'I should not anything say,' the petty officer answered, and he didn't anything say, either. Instead, he gave O'Donnell the 240 marks he'd agreed to pay. O'Donnell handed the money to Butcher, who stuck it in his pocket.

The captain of the Ripple kept on trying to get more out of the German sailor, but he didn't have any luck. Finally, in frustration, he gave up and told George Enos, 'Hell with it. Give 'em their fish and we'll all go on about our business.'

'Right,' Enos said again. Had he got the extra ten pfennigs a kilo, he would have worked extra hard to make sure the Yorck got the finest fish he had in the hold. Some of the haddock scrod down there, the little fellows just over a pound, would melt in your mouth. When Charlie fried 'em in butter and bread crumbs-he got hungry just thinking about it.

But the young fish would also bring better prices back at the docks. He gave the Germans the bigger haddock and sole the trawl had scooped up from the bottom of the sea. They'd be good enough, and then some.

The Germans didn't raise a fuss. They were sailors, but they weren't fishermen. Their boat rode appreciably lower in the water when they cast off from the Ripple's rail and rowed back to the cruiser from which they'd come. The Yorck's crane lifted them out of the water and back on deck.

More flags broke out on the signal lines as the Yorck began steaming toward Boston once more. 'Thank you,' Captain O'Donnell read through the spyglass. 'Signal 'You're welcome,' Fred.'

'Sure will, Captain,' the mate said, and did.

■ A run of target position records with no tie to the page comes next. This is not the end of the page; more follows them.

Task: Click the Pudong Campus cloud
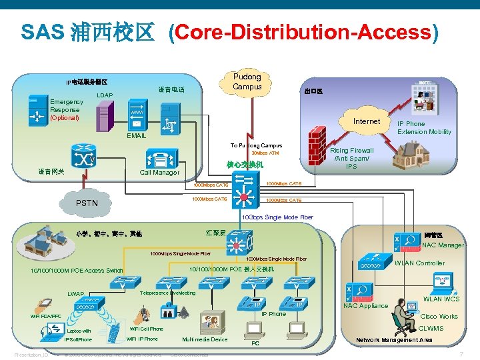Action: click(x=247, y=81)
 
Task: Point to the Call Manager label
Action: click(x=159, y=173)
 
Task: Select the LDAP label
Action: click(x=105, y=95)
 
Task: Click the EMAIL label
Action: click(x=136, y=135)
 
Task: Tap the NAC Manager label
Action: click(x=443, y=245)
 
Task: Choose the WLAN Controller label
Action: click(x=419, y=263)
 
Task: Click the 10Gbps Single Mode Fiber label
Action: click(x=277, y=217)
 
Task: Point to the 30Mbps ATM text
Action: click(x=265, y=154)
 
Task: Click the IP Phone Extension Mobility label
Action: click(x=424, y=128)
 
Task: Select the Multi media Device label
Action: click(x=205, y=339)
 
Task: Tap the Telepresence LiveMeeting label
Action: click(x=167, y=293)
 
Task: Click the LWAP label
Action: click(x=75, y=294)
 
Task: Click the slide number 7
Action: click(x=461, y=354)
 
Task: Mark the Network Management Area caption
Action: click(x=394, y=340)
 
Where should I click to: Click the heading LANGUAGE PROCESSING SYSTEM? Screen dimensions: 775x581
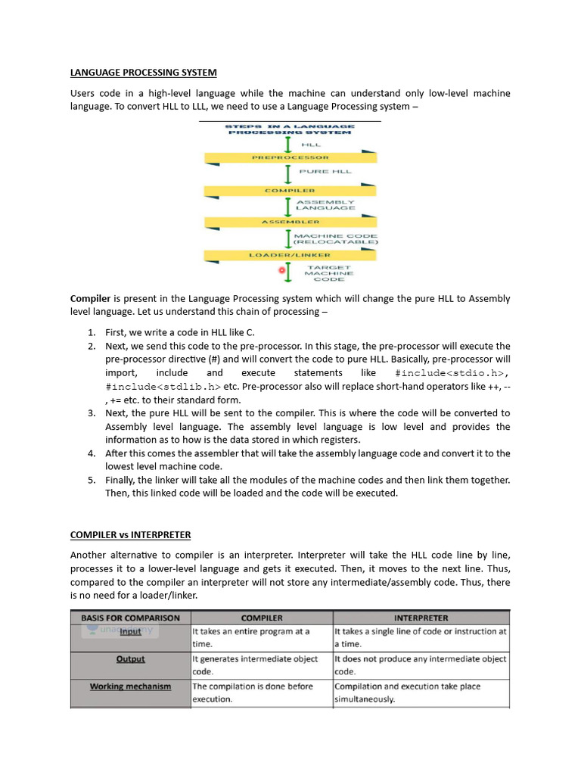tap(143, 73)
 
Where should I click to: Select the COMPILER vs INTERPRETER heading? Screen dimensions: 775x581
tap(130, 535)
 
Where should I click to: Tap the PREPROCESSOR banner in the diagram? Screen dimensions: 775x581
tap(290, 157)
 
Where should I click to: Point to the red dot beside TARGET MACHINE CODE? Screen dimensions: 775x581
tap(282, 269)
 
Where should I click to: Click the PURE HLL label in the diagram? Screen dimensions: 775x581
tap(326, 172)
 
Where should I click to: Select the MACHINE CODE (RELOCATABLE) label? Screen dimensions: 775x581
tap(335, 239)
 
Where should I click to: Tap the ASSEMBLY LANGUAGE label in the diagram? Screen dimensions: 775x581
tap(325, 205)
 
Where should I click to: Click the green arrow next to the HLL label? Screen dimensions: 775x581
tap(288, 143)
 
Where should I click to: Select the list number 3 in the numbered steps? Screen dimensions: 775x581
tap(91, 413)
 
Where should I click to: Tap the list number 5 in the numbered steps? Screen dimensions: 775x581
tap(91, 480)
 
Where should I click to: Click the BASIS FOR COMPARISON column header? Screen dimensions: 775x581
tap(130, 618)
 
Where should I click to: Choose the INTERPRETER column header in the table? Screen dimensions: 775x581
tap(421, 618)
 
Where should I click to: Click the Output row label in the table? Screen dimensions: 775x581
tap(130, 659)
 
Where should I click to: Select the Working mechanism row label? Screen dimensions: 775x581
tap(130, 686)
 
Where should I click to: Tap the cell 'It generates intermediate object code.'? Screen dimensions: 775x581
tap(260, 665)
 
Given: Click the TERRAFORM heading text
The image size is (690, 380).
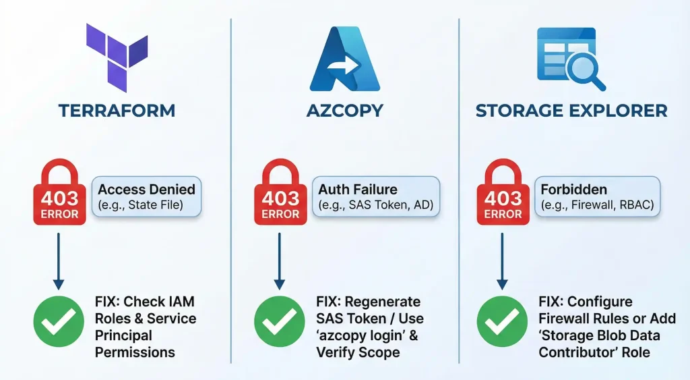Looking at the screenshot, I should pos(117,111).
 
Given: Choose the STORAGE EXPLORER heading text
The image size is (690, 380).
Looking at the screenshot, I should pos(571,111).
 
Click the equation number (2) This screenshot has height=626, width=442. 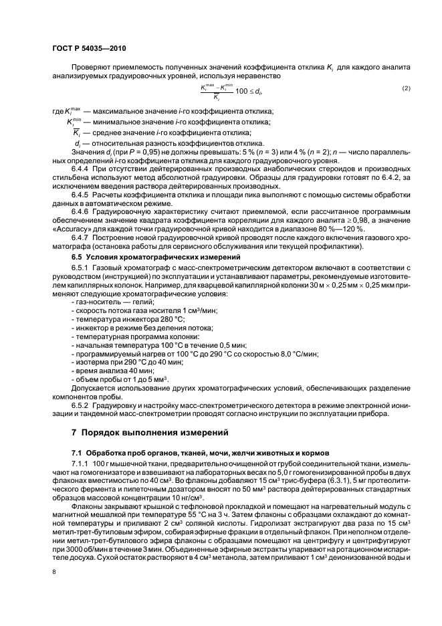[406, 88]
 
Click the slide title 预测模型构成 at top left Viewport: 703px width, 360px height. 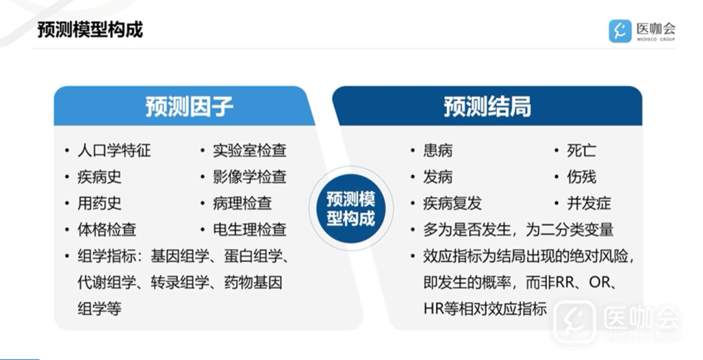coord(90,29)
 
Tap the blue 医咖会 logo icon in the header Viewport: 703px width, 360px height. coord(620,31)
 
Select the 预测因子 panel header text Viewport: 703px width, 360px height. coord(189,107)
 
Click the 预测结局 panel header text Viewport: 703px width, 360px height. coord(488,107)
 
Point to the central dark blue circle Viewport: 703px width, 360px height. coord(351,208)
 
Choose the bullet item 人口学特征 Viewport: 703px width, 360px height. coord(115,150)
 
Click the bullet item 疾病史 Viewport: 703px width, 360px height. coord(100,176)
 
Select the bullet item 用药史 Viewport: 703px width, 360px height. coord(100,203)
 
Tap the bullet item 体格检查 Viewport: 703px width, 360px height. coord(107,230)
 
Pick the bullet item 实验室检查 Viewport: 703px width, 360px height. coord(250,150)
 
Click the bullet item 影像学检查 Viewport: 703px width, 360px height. coord(250,176)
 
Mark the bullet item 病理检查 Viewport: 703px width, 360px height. coord(243,203)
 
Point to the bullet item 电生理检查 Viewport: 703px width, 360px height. coord(250,230)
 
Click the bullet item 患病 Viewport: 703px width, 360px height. coord(438,150)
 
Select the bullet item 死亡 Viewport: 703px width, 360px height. coord(581,150)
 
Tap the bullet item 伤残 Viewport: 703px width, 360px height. coord(581,176)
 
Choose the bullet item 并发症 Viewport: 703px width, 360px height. coord(588,203)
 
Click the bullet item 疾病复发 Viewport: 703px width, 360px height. coord(452,203)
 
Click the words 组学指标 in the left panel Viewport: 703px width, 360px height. coord(107,256)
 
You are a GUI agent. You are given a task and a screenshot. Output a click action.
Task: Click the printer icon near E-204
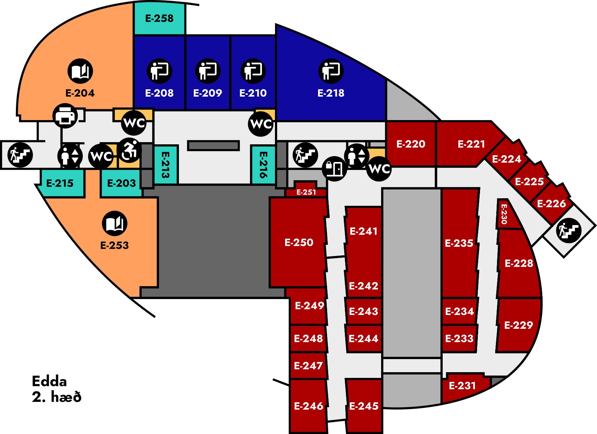[x=65, y=116]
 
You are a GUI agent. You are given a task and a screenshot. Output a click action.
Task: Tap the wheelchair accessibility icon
[x=129, y=150]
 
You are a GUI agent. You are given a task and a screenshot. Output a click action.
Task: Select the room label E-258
[x=159, y=18]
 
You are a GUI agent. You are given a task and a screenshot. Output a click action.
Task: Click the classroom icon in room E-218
[x=331, y=71]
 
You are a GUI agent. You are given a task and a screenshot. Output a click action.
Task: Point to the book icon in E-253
[x=114, y=224]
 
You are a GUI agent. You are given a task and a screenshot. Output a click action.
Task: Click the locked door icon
[x=334, y=169]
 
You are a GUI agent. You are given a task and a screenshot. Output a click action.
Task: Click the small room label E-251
[x=306, y=192]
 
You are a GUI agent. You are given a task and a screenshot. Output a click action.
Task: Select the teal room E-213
[x=166, y=165]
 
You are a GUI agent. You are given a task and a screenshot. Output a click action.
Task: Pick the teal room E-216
[x=263, y=165]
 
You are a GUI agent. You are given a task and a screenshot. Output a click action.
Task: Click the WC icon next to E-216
[x=261, y=124]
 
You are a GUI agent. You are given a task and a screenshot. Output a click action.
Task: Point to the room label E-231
[x=462, y=386]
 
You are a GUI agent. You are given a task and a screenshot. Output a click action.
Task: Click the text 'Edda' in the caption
[x=49, y=382]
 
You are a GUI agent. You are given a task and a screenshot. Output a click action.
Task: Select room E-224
[x=506, y=159]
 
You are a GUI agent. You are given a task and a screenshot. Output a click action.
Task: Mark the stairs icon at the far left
[x=20, y=155]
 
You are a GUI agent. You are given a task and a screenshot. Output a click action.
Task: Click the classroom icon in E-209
[x=208, y=71]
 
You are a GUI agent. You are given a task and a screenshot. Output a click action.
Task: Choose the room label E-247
[x=308, y=366]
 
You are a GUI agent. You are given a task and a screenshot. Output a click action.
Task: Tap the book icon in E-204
[x=80, y=71]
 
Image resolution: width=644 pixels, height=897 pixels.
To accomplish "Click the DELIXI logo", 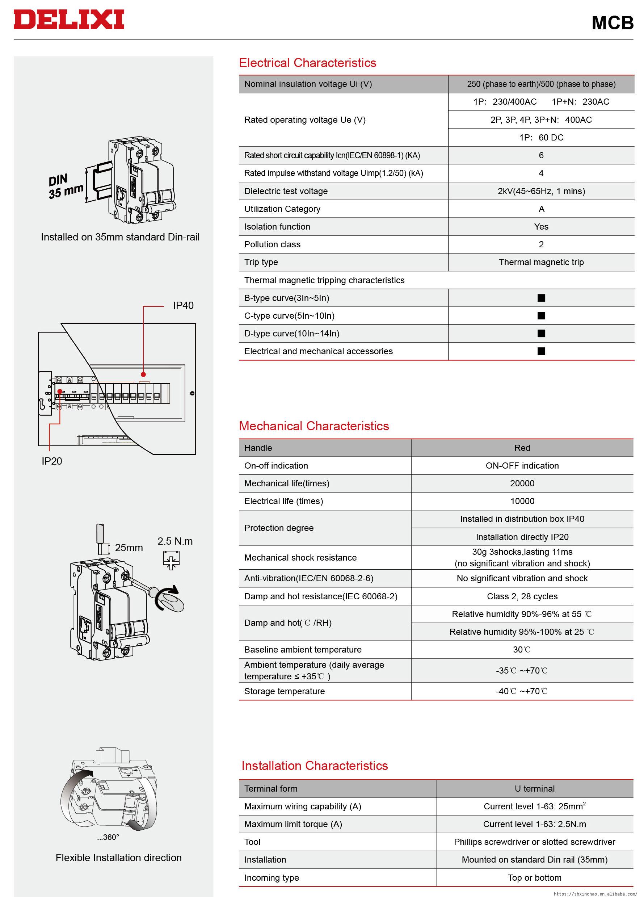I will [69, 20].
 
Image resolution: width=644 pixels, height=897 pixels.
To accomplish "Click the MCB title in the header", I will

George wished he had a good tall tumbler of Cookie's rum. Moving better than half a ton of fish out of the hold was hard work. With that on his mind, he asked Lucas Phelps, 'Ever hear of a sailor turning down the jug?'

'Not when you stand to get away with it clean as a whistle, like them squareheads did,' Phelps answered. 'Wonder what the hell was chewin' on their tails. That's good rum Cookie's got, too.'

'How do you know?' Enos asked him. Phelps laid a finger alongside his nose and winked. By the veins in that nose, he knew rum well enough to be a connoisseur. George Enos chuckled. Sure enough, he'd wheedled a shot or two out of Charlie himself. It helped compress the endless monotony of life aboard a fishing boat.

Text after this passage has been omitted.